- Entries for finding displayed items -
-------------------------

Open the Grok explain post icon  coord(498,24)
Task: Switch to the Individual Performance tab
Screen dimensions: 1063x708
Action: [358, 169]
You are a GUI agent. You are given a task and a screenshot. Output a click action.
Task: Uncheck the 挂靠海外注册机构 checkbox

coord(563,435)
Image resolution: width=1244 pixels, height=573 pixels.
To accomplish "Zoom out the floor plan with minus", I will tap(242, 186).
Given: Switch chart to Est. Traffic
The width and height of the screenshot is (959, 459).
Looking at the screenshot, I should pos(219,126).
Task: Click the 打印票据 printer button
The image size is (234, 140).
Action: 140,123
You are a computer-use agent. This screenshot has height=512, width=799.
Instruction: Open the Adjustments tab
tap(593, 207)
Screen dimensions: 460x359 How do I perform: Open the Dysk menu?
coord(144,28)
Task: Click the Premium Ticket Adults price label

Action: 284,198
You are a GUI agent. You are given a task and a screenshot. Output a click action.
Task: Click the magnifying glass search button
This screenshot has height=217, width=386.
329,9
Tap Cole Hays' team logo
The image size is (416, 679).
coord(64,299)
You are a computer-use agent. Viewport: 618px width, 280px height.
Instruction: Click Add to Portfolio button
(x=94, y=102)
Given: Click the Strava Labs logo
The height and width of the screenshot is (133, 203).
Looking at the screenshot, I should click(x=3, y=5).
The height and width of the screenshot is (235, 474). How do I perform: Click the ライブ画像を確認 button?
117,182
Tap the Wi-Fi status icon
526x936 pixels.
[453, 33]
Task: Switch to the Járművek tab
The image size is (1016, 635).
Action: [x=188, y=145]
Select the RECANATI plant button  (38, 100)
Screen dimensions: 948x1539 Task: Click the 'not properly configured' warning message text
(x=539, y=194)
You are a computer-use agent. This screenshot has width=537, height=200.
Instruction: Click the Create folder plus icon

-------------------------

- Objective -
Copy the entries word for word, from the start of the entries through the line that contains "Action: 284,198".

- Solution to the problem -
Open the Grok explain post icon  coord(498,24)
Task: Switch to the Individual Performance tab
Screen dimensions: 1063x708
Action: [358, 169]
You are a GUI agent. You are given a task and a screenshot. Output a click action.
Task: Uncheck the 挂靠海外注册机构 checkbox

coord(563,435)
Image resolution: width=1244 pixels, height=573 pixels.
To accomplish "Zoom out the floor plan with minus", I will tap(242, 186).
Given: Switch chart to Est. Traffic
The width and height of the screenshot is (959, 459).
Looking at the screenshot, I should pos(219,126).
Task: Click the 打印票据 printer button
The image size is (234, 140).
Action: 140,123
You are a computer-use agent. This screenshot has height=512, width=799.
Instruction: Open the Adjustments tab
tap(593, 207)
Screen dimensions: 460x359 How do I perform: Open the Dysk menu?
coord(144,28)
Task: Click the Premium Ticket Adults price label

Action: 284,198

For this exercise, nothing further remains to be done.